The DM later revealed that he'd expected me to die during that pre-session.

But ultimately the character worked. Enough of the psionics were usable to let me do pretty awesome stuff. And when that didn't apply, I had a solid jack-of-all-trades build underneath.

Quertus
2022-09-05, 11:04 AM
Only 7th level spells?
That's a big disadvantage, as there are many useful spells at lower levels.

Touché. “Unable to cast spells above 7th”?

Although, if it really were literally “only 7th”, they could always use Limited Wish to get the lower level ones, right?

GeoffWatson
2022-09-13, 01:00 AM
This reminds me of the problems with the 3e/PF caster supremacy obsession.

If being limited to 7th level spells is "boneheaded", what does that mean for all the players who happen to play non-casters or semi-casters?

Telok
2022-09-13, 01:32 AM
I once, 3.5 D&D, rolled a character legit bad enough to qualify for a by-the-book reroll. Kept it. Charisma 13 highest stat warlock. Started at 3rd level and retired at 7th level to a manor (quest reward) with the nearly-full TPK party worth of loot. Just, ya know, real darkness and spider climb and knowing when to run.

Also 3.5 did a dex based warblade with 10 str & 14 con. That was legit difficult to pull off. The class and maneuvers are really geared towards strength builds.
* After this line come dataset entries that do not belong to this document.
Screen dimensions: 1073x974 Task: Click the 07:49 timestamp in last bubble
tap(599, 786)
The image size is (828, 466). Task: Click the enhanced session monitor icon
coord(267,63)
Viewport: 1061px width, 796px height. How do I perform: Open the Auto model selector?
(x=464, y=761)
Ended up with only three damage maneuvers by late game, the two concentration check -> damage ones and one of the mountain hammer line. But dang, had like a 120+ base move with a racial boost & magic boots, bad reflex save better than the good fort save, really high acs (even touch a ac 30+), blindsense & blindsight, 16+ crit threat. Ended up leaping insanely over monster squads into clumps of back line casters & bosses, would sometimes one-shot some of them (a few were well enough prepped to evade, but not a lot of npcs get the full pc style win-caster optimization), and then ignored or noped many "gank the typical strong warrior" type spells.

animorte
2022-09-13, 05:35 AM
This reminds me of the problems with the 3e/PF caster supremacy obsession.

If being limited to 7th level spells is "boneheaded", what does that mean for all the players who happen to play non-casters or semi-casters?
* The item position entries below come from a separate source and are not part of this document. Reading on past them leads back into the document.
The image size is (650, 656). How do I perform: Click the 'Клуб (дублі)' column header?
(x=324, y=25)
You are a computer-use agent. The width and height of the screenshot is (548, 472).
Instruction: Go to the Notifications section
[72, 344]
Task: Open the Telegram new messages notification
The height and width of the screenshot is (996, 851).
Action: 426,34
Thank you for pointing this out. People tend to have a problem with the concept of anybody not utilizing each character build to optimum efficiency.

That means your full caster is allowed 1, maybe 2 levels of a dip for cheese or armor (because there’s no spell failure anymore). And even some people feel that pushing back access to valuable features/spell levels, by merely one level, will keep you behind the curve drastically.

But you know, if that’s fun for them, by all means. It’s not for everybody.